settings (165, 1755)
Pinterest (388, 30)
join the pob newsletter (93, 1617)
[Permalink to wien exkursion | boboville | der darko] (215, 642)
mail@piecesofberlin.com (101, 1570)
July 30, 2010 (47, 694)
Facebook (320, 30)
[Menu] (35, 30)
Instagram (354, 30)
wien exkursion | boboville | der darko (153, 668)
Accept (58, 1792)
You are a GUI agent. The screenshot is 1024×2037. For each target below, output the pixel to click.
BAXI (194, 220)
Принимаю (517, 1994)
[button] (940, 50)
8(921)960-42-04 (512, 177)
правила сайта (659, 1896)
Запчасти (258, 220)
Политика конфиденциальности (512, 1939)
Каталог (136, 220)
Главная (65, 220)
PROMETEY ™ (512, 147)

========================

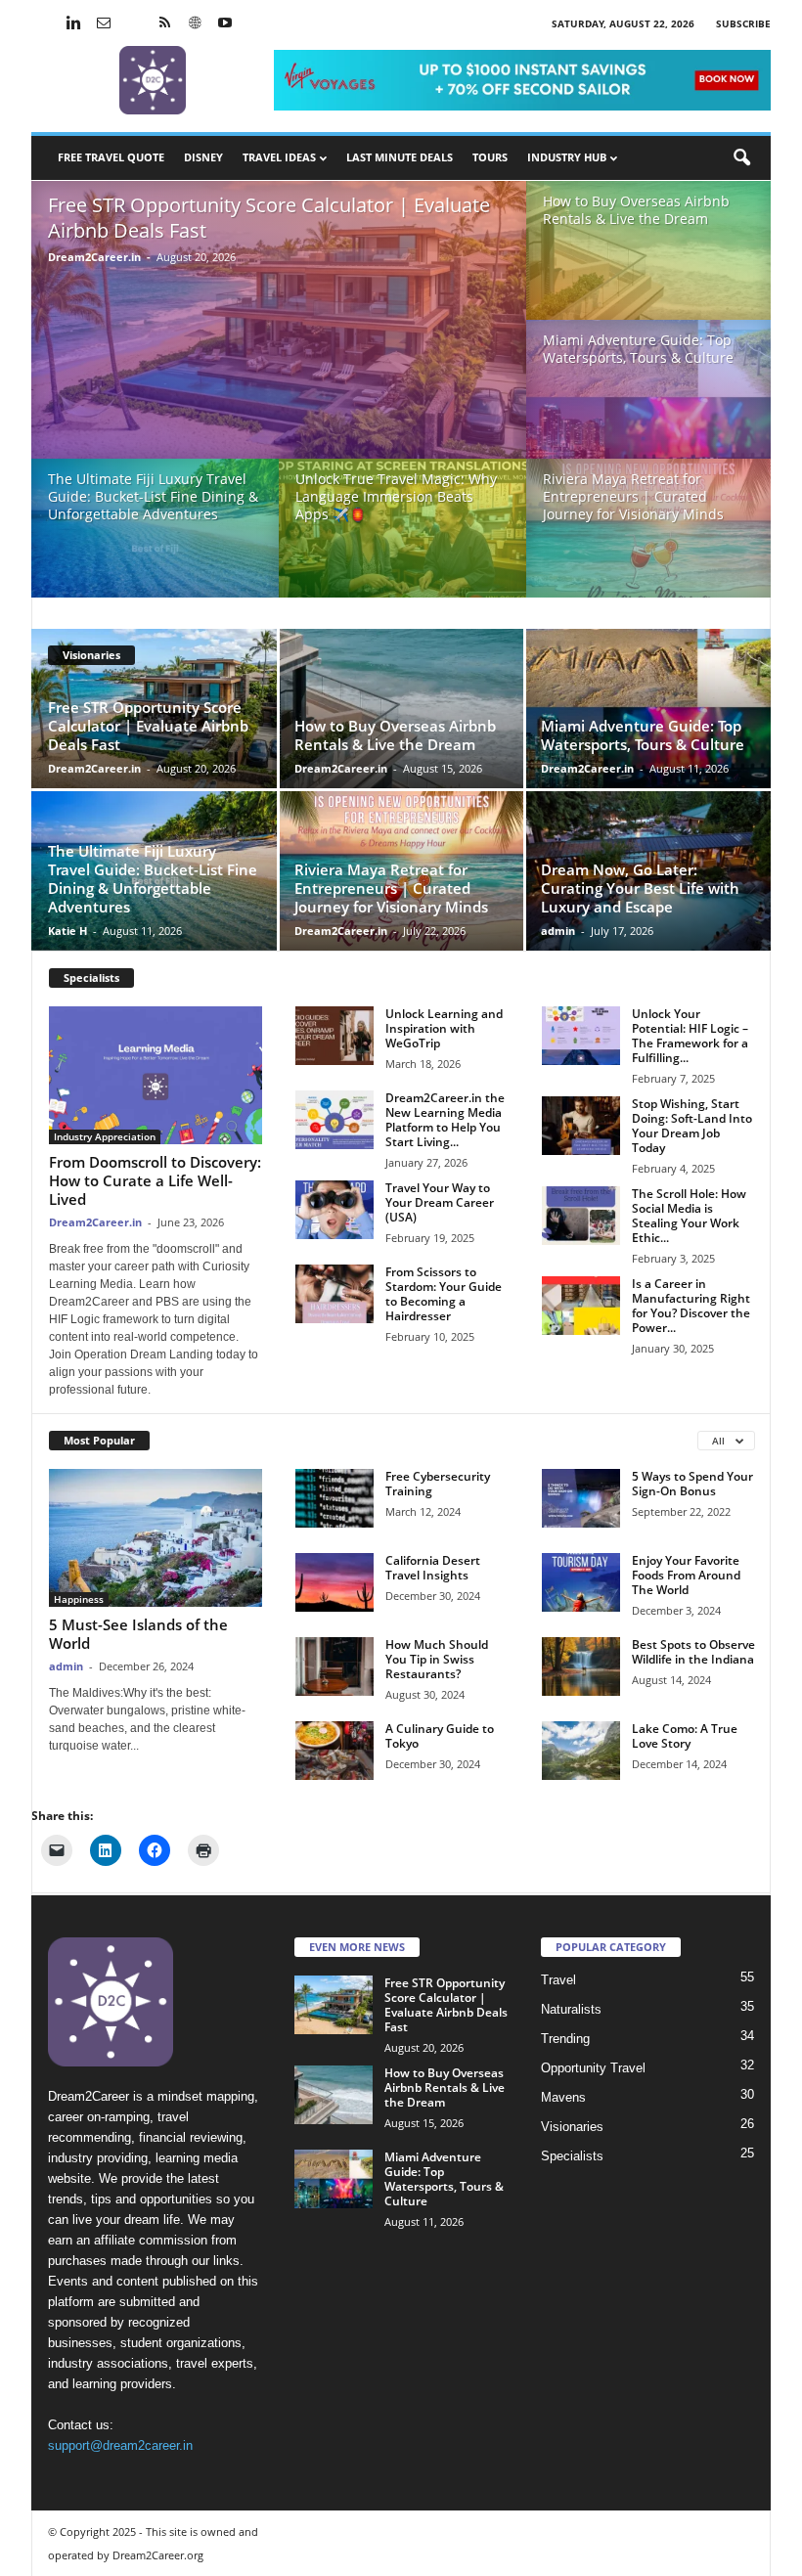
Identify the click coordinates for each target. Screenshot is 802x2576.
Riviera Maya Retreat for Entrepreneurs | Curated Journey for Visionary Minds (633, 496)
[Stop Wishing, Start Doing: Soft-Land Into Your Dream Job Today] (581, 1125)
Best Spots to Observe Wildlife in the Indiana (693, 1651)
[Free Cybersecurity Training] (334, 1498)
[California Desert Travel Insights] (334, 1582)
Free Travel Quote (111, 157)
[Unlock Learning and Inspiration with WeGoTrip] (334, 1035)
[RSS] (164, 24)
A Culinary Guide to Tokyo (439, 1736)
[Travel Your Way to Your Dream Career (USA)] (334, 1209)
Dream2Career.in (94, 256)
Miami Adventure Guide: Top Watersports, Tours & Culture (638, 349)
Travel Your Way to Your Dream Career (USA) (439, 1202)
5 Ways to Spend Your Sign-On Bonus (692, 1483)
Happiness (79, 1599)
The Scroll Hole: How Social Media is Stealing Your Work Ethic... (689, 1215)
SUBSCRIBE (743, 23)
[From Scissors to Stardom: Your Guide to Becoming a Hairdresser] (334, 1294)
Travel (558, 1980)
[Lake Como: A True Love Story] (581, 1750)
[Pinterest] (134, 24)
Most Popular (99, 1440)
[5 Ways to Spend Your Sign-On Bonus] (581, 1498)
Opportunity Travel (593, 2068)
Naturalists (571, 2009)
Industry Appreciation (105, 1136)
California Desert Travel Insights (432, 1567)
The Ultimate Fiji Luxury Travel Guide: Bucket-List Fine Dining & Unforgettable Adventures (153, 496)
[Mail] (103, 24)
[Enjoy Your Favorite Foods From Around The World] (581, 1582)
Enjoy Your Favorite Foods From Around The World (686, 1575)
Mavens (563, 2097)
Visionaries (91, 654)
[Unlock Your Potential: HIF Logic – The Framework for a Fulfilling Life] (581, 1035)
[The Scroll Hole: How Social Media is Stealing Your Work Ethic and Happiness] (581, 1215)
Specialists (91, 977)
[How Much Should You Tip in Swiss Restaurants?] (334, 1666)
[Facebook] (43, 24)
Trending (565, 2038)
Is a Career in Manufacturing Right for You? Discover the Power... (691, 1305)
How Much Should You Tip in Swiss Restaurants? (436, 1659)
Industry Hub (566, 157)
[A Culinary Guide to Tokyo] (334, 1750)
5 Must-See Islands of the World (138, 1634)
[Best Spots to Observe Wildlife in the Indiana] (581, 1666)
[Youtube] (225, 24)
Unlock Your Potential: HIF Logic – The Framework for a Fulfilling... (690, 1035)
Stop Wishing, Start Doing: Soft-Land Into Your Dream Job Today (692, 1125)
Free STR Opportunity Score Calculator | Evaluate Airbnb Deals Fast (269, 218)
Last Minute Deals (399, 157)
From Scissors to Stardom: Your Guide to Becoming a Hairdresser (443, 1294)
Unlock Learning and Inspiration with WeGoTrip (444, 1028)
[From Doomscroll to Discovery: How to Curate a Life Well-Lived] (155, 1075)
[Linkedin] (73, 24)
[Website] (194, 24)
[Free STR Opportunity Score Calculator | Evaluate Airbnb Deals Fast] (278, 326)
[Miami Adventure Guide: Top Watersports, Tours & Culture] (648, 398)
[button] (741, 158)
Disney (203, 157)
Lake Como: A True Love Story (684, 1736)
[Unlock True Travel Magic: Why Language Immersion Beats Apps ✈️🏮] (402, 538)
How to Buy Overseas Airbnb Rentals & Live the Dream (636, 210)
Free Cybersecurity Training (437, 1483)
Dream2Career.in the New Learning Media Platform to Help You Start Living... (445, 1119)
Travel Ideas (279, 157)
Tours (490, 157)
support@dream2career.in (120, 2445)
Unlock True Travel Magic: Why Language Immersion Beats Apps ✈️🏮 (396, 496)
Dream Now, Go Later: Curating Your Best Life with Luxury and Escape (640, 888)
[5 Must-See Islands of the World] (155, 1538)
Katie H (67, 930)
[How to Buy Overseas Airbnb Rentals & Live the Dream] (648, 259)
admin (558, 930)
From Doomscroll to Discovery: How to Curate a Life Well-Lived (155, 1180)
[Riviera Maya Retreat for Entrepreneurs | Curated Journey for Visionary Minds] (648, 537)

========================

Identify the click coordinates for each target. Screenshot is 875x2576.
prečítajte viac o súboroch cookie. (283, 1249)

========================

What is required —
From the material above, retype precisely the lines between the line holding "The Scroll Hole: How Social Media is Stealing Your Work Ethic..." and the line holding "[From Doomscroll to", inclusive, and nothing beyond them.

Your response —
The Scroll Hole: How Social Media is Stealing Your Work Ethic... (689, 1215)
SUBSCRIBE (743, 23)
[From Scissors to Stardom: Your Guide to Becoming a Hairdresser] (334, 1294)
Travel (558, 1980)
[Lake Como: A True Love Story] (581, 1750)
[Pinterest] (134, 24)
Most Popular (99, 1440)
[5 Ways to Spend Your Sign-On Bonus] (581, 1498)
Opportunity Travel (593, 2068)
Naturalists (571, 2009)
Industry Appreciation (105, 1136)
California Desert Travel Insights (432, 1567)
The Ultimate Fiji Luxury Travel Guide: Bucket-List Fine Dining & Unforgettable Adventures (153, 496)
[Mail] (103, 24)
[Enjoy Your Favorite Foods From Around The World] (581, 1582)
Enjoy Your Favorite Foods From Around The World (686, 1575)
Mavens (563, 2097)
Visionaries (91, 654)
[Unlock Your Potential: HIF Logic – The Framework for a Fulfilling Life] (581, 1035)
[The Scroll Hole: How Social Media is Stealing Your Work Ethic and Happiness] (581, 1215)
Specialists (91, 977)
[How Much Should You Tip in Swiss Restaurants?] (334, 1666)
[Facebook] (43, 24)
Trending (565, 2038)
Is a Career in Manufacturing Right for You? Discover the Power... (691, 1305)
How Much Should You Tip in Swiss Restaurants? (436, 1659)
Industry Hub (566, 157)
[A Culinary Guide to Tokyo] (334, 1750)
5 Must-See Islands of the World (138, 1634)
[Best Spots to Observe Wildlife in the Indiana] (581, 1666)
[Youtube] (225, 24)
Unlock Your Potential: HIF Logic – The Framework for a Fulfilling... (690, 1035)
Stop Wishing, Start Doing: Soft-Land Into Your Dream Job Today (692, 1125)
Free STR Opportunity Score Calculator | Evaluate Airbnb Deals Fast (269, 218)
Last Minute Deals (399, 157)
From Scissors to Stardom: Your Guide to Becoming a Hairdresser (443, 1294)
Unlock Learning and Inspiration with WeGoTrip (444, 1028)
[From Doomscroll to Discovery: How to Curate a Life Well-Lived] (155, 1075)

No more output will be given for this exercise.